God moet bij aan en voortgang onze oogen openen. David bad: Ontdek mijne oogen, opdat ik aanschouwe de wonderen van Uwe wet. En telkens heeft Gods kind ook noodig licht van den hemel. Al zijn de zaken nog zoo klaar, zoolang wij er geen licht over hebben, dan tasten wij als een blinde naar den wand. En nu kunnen wij zelf dat licht niet ontsteken, och neen, dat moet den heere Jezus doen door Zijn Geest, Die ons het rechte verstand, maar ook het “recht verstaan” schenkt. Onze afhankelijkheid komt maar steeds meer openbaar. Neen er is geen rede voor ons, om ons te verheffen, wij worden steeds blinder in onszelf.

Het is daarom voor dat volk zoo noodzakelijk dat God hen verlicht, en dat Christus als die Groote Profeet en Leeraar der gerechtigheid Zijn Gezegende bediening in hen verheerlijkt. Zelfs bij het eenvoudige lezen van de waarheid gebeurt het hun, dat zij zeggen: Heere nu gevoel ik dat er een oneindige diepte en beteekenis aan ten grondslag ligt, maar ik weet toch niet waar ik er mee heen moet. Dat gevoel is er bij Jozef en Maria ook geweest, doch zij konden het op dat oogenblik maar niet verstaan, en dat naar al de geheimen die hun reeds bekend gemaakt waren. Maar och daar zijn ook zooveel tijden dat wij te wijs zijn om dwaas te zijn. Het zit er zoo diep in bij den mensch om als God te willen zijn, en daarom doen wij ons zoo vaak anders voor dan dat wij zijn. Onze dwaasheid is zoo groot, en met al onze beschouwende kennis kunnen wij toch niet verstaan de verborgenheden Gods. Het is wat voor ons hoogmoedig bestaan om het eerlijk te bekennen dat wij het niet verstaan. Doch ook te dien opzichte is er bij de oprechten goedwilligheid.

En een mensch die het niet weet, kan geleerd worden. Voor Maria die het alles in haar hart mocht bewaren, is er een tijd gekomen, dat zij het verstaan mocht. Vanzelf hier in deze bedeeling blijft er meer bedekt en verborgen, dan dat ontdekt en geopenbaard wordt. De volle diepte, en de rijke beteekenis van Christus woorden, zal in de eeuwigheid volkomen verklaard worden. In den hemel zal er geen duisternis meer in ons verstand zijn, en dan zullen wij ook verlost zijn van al die onvatbaarheid waar wij hier mee bezet zijn.

- [AANGELEVERDE GEGEVENS]
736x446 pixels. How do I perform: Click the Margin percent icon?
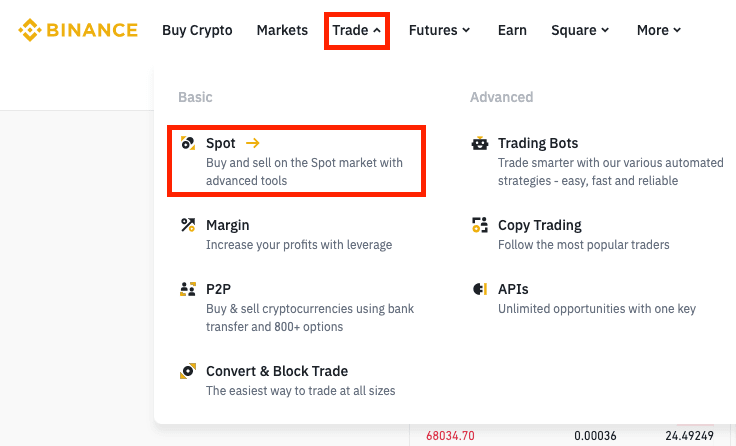[x=188, y=225]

- [OPDRACHT]
Kopieer alsjeblieft letterlijk het stuk uit het tekstblok dat begint bij "God moet bij" en doorloopt tot en met "blinder in onszelf.".

- [EINDANTWOORD]
God moet bij aan en voortgang onze oogen openen. David bad: Ontdek mijne oogen, opdat ik aanschouwe de wonderen van Uwe wet. En telkens heeft Gods kind ook noodig licht van den hemel. Al zijn de zaken nog zoo klaar, zoolang wij er geen licht over hebben, dan tasten wij als een blinde naar den wand. En nu kunnen wij zelf dat licht niet ontsteken, och neen, dat moet den heere Jezus doen door Zijn Geest, Die ons het rechte verstand, maar ook het “recht verstaan” schenkt. Onze afhankelijkheid komt maar steeds meer openbaar. Neen er is geen rede voor ons, om ons te verheffen, wij worden steeds blinder in onszelf.